For tech companies
AI for tech companies in Switzerland
Coding copilots, RAG systems, on-prem LLMs for software houses that do not want to send their codebase to OpenAI.
- On-prem on ThinkStation PGX (128 GB)
- Ollama + Open-WebUI
- Xinity Engine optional
- revDPA + IP protection
- CHF 2,200 / day
You lead a tech team. Your engineers use Cursor, Claude Code, Copilot. Some paid by the company, some privately. Your codebase contains IP that must not end up in US cloud logs.
Marketing consultancies offer "AI workshops" that bring nothing, because their consultants do not know the stack. We are different. We know Ollama, vLLM, llama.cpp, Open-WebUI, n8n. We build local LLM setups on a Lenovo ThinkStation PGX at your site, integrate them into your engineering workflows and show how a coding copilot works that does not phone home with your code.
Three typical tech-team use cases
| Use case | Stack |
|---|---|
| Code-aware assistant without cloud egress | Ollama host model + RAG on repository index + IDE extension or chat UI |
| PR review bot for security-relevant code | Self-hosted LLM + Git webhook + custom prompt layer |
| Internal knowledge bot over Confluence/Notion/Sharepoint | Ollama + Open-WebUI + RAG pipeline |
Why Waldsee instead of a big-cloud consultancy
We understand why a software shop with IP-sensitive code cannot "just take OpenAI". We have set up the open-source stack ourselves, not just read about it. And we say honestly when cloud AI is enough. And when it is not.
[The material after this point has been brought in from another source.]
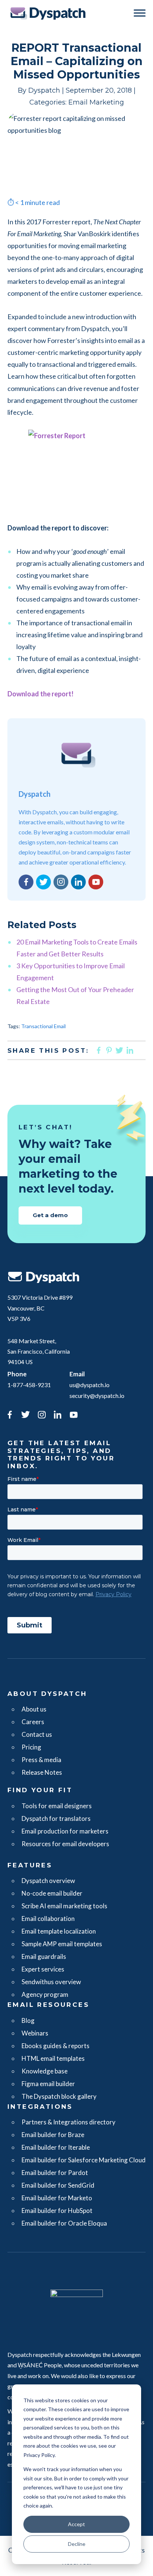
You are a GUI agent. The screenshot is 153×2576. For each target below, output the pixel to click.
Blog (28, 2020)
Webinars (35, 2033)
Hardware: ThinkStation PGX in the tech team
The Lenovo ThinkStation PGX with NVIDIA GB10 Grace Blackwell superchip and 128 GB unified memory is the hardware base for serious LLM inference in the tech team. It covers typical engineering teams (5–40 devs) and runs with Ollama as engine and Open-WebUI as UI. On request we add the Xinity Engine as an orchestration layer if you want an EU-sovereign software stack.
Common questions
Which models run sensibly on a ThinkStation PGX?
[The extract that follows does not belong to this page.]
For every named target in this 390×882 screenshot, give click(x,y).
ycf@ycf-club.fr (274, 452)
Open-source models like Llama, Qwen, Mistral, the DeepSeek Coder family. We clarify the specific version choice in the architecture conversation. Models age fast.
How does it integrate with our IDE?
Via IDE extensions (e.g. Continue.dev for VSCode), custom CLI wrappers, or Open-WebUI as a chat frontend for out-of-IDE sessions.
What does it cost?
Hardware: current Lenovo Switzerland list price (in the architecture conversation). Setup: 3–8 days of Waldsee effort at the day rate CHF 2,200.
Is a Mac mini with Ollama not enough?
For single-dev experiments, yes. For a team with serious memory needs (large models, RAG indexes, multi-user) the Mac mini quickly becomes a bottleneck.
Does this replace Cursor / GitHub Copilot?
No, often not. It complements them. Cursor for "normal" code, on-prem for IP-sensitive code. Hybrid setups are the rule, not the exception.